J.D. Greear provides thirty-six ‘plumblines’, values he’s picked up over ten years of pastoring which he wishes he’d had from the beginning.
Including the now ubiquitous nod to ‘the city’ there’s a lot of well phrased wisdom here.
Yes, I know there are only thirty-five. Weird, huh? (I think 35 was meant to be 35 and 36.)

People ask me what I wish I’d known when I started pastoring. Here are 36 of them. At our church we call them plumblines. Plumblines are guides to our decision-making. These are the values we pursue as we follow Jesus.

  1. The Gospel is not the diving board; it is the pool.
  2. People are the mission.
  3. Jesus commanded us to make disciples, not converts.

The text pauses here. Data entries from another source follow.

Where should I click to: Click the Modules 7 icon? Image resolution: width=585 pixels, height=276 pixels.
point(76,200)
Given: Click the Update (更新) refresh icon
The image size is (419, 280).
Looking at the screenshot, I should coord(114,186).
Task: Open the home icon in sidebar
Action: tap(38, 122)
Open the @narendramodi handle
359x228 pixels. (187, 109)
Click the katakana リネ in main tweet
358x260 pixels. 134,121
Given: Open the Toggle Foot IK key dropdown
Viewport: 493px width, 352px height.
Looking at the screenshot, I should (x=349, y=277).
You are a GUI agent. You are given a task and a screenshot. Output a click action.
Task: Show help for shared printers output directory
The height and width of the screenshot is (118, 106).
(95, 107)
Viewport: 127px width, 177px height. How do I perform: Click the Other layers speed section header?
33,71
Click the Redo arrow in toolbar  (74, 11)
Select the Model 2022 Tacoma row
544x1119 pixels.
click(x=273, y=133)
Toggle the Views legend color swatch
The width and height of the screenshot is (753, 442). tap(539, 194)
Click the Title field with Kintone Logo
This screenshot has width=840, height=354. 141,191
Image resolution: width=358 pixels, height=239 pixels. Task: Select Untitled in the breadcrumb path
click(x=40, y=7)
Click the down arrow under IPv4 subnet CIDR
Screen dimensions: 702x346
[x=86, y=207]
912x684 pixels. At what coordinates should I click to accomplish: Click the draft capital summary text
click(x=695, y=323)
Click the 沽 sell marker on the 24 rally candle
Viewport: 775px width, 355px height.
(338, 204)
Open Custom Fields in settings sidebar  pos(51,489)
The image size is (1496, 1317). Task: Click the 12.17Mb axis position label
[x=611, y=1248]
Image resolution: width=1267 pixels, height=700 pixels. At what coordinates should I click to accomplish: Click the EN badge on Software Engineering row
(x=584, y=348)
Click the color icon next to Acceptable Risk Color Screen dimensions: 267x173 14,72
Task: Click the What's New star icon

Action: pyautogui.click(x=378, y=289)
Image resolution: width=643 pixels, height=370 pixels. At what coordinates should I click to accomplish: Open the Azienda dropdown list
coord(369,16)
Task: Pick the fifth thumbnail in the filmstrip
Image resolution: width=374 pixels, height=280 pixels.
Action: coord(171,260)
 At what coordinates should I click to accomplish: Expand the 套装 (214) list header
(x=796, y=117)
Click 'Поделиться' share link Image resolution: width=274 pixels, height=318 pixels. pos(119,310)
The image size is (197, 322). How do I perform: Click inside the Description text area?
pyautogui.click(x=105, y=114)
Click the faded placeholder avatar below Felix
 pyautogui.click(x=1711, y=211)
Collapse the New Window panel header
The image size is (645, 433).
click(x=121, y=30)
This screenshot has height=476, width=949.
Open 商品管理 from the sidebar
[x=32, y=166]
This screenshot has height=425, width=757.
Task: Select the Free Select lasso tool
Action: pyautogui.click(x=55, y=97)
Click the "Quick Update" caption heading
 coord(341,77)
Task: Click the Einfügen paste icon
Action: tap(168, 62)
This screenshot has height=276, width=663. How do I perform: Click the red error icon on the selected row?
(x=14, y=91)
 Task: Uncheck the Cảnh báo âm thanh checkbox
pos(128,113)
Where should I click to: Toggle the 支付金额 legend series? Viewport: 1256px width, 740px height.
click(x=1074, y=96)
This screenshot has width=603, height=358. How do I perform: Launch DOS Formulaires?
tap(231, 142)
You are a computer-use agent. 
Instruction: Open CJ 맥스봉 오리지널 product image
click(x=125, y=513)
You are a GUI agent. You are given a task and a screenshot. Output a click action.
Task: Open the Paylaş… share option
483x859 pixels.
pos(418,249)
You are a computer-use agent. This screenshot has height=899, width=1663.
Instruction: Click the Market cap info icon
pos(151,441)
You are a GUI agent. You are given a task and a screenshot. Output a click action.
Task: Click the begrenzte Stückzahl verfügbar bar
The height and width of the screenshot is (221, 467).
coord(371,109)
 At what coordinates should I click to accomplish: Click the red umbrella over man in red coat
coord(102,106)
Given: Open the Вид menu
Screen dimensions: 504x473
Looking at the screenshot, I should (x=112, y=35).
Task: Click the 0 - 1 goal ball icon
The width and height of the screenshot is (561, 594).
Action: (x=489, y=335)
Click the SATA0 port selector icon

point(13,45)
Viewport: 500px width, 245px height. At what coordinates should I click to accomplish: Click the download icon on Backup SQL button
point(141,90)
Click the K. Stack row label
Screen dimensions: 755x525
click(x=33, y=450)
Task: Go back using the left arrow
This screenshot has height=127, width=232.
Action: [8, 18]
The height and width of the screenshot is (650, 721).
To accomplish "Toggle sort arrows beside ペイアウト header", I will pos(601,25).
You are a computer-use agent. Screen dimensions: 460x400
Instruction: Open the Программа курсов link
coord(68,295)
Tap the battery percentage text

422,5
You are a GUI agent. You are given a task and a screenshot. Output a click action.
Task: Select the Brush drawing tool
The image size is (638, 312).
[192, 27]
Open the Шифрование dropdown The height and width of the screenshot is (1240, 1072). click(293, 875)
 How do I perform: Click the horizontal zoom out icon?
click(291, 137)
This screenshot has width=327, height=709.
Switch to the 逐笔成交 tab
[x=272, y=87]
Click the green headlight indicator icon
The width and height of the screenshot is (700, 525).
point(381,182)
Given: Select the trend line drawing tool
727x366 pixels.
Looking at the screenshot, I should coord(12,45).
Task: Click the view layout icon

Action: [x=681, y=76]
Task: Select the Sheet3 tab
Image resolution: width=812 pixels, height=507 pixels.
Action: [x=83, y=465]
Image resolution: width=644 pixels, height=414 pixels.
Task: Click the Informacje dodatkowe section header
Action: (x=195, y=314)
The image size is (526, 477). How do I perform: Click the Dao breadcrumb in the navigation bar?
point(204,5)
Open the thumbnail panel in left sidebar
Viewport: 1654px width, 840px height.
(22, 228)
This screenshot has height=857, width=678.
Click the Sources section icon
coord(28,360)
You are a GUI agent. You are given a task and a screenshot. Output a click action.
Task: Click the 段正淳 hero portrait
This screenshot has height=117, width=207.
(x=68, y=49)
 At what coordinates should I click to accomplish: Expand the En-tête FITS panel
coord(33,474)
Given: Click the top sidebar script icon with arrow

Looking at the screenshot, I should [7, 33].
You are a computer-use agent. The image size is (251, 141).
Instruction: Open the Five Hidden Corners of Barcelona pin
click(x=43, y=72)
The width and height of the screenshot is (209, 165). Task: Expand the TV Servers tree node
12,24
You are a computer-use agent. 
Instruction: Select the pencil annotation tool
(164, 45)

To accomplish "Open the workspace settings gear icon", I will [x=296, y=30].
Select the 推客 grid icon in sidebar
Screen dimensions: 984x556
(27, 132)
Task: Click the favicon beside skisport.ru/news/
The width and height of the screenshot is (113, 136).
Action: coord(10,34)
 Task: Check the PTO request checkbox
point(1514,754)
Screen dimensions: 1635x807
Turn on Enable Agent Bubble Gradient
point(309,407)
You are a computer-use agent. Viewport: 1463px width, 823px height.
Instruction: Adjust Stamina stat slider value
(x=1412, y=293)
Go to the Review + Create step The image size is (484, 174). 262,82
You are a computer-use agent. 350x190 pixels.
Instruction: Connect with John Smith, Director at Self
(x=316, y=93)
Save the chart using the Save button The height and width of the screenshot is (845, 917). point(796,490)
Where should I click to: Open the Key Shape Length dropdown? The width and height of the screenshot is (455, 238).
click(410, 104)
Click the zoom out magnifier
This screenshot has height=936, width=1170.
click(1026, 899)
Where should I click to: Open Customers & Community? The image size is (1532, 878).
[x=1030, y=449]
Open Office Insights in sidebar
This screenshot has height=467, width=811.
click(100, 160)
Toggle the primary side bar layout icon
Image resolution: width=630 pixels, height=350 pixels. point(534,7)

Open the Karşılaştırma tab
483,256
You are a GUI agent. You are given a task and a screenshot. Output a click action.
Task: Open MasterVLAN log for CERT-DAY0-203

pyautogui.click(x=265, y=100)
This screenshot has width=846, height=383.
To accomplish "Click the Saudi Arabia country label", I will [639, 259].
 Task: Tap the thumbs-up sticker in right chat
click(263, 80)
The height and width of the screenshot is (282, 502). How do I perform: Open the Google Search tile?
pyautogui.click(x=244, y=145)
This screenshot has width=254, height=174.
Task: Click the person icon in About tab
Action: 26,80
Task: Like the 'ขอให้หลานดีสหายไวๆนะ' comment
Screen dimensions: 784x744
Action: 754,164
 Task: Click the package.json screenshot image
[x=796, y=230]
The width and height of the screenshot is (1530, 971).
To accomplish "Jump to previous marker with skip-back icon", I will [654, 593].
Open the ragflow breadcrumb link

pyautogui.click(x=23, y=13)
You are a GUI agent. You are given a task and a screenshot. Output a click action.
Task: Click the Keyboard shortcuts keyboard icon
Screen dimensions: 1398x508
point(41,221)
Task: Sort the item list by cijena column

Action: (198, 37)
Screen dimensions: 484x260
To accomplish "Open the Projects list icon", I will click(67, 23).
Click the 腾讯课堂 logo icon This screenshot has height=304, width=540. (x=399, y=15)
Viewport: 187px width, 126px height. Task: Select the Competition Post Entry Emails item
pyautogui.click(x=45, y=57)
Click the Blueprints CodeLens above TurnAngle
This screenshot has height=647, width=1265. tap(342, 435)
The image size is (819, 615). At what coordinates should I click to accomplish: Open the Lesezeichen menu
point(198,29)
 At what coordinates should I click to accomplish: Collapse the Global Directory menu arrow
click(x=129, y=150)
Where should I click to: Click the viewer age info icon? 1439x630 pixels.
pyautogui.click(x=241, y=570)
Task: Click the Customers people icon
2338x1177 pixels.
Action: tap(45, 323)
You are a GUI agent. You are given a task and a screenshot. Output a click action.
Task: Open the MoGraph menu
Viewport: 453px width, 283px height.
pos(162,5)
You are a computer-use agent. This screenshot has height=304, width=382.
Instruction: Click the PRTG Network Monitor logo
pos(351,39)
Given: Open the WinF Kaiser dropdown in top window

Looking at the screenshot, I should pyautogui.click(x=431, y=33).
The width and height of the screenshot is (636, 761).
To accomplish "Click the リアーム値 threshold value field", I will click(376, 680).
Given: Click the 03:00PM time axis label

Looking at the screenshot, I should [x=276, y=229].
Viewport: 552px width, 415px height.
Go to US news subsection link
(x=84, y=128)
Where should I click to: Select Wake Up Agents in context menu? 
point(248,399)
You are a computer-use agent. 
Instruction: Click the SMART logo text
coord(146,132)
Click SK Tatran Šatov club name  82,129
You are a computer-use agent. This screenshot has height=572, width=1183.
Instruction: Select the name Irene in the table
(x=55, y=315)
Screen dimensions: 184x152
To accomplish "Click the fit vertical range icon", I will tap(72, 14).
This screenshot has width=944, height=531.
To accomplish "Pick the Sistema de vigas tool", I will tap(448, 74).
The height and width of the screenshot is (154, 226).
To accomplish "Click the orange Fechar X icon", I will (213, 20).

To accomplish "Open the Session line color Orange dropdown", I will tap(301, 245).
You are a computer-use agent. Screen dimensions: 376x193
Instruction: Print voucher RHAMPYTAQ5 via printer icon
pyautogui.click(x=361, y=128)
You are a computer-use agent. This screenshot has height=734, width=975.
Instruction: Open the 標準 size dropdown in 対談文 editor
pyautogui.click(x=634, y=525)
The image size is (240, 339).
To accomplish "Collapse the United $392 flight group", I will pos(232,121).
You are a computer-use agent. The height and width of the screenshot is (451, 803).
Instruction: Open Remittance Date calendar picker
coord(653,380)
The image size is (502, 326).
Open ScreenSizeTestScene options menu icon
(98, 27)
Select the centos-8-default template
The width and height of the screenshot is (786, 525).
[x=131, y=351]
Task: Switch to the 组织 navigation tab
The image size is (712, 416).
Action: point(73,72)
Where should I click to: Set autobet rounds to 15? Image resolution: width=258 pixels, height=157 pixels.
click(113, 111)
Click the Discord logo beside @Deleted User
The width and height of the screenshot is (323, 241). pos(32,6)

  4. Discipleship happens in community.
  5. God’s strategy for completing the Great Commission is planting churches in strategic cities.
  6. The church is God’s demonstration community.
  7. The church is God’s plan A.
  8. Belief unlocks the power for the mission of God.
  9. The Church is not an audience; it is an army.
  10. The week is more important than the weekend.
  11. The best ministry ideas are in the congregation.
  12. The Great Commission is completed through multiplication, not addition.
  13. Churches should be evaluated by sending capacity, not just seating capacity.
  14. Stay where you are; serve where you live; let’s be the church in that community.
  15. We multiply congregations, not preaching points.
  16. Each small group functions like a small congregation.
  17. People come because of quality and options; they stay because of personalization.
  18. Those who serve are just as important as those you serve.
  19. Live sufficiently, give extravagantly.
  20. Generosity is contagious, and so is stinginess.
  21. The sermon starts in the parking lot.
  22. In light of global lostness, excellence must be balanced by “good enough”.
  23. Word of mouth is the best advertisement.
  24. Just because “we can” doesn’t mean “we should”.
  25. Humility is shown by openness to the ideas of others.
  26. Believe the best about others.
  27. Move with the movers.
  28. Nod to fashion; don’t embrace.
  29. Preach the announcements.
  30. Love is the most essential element of leadership.
  31. Pushing out leaders creates more leaders.
  32. You replicate what you celebrate.
  33. One out of three: Make people feel like we are talking to them personally.
  34. One size does not fit all.
  35. When I’m sick of saying it, the staff has just heard it. [36] When they’re sick of hearing it, the church has just become aware of it.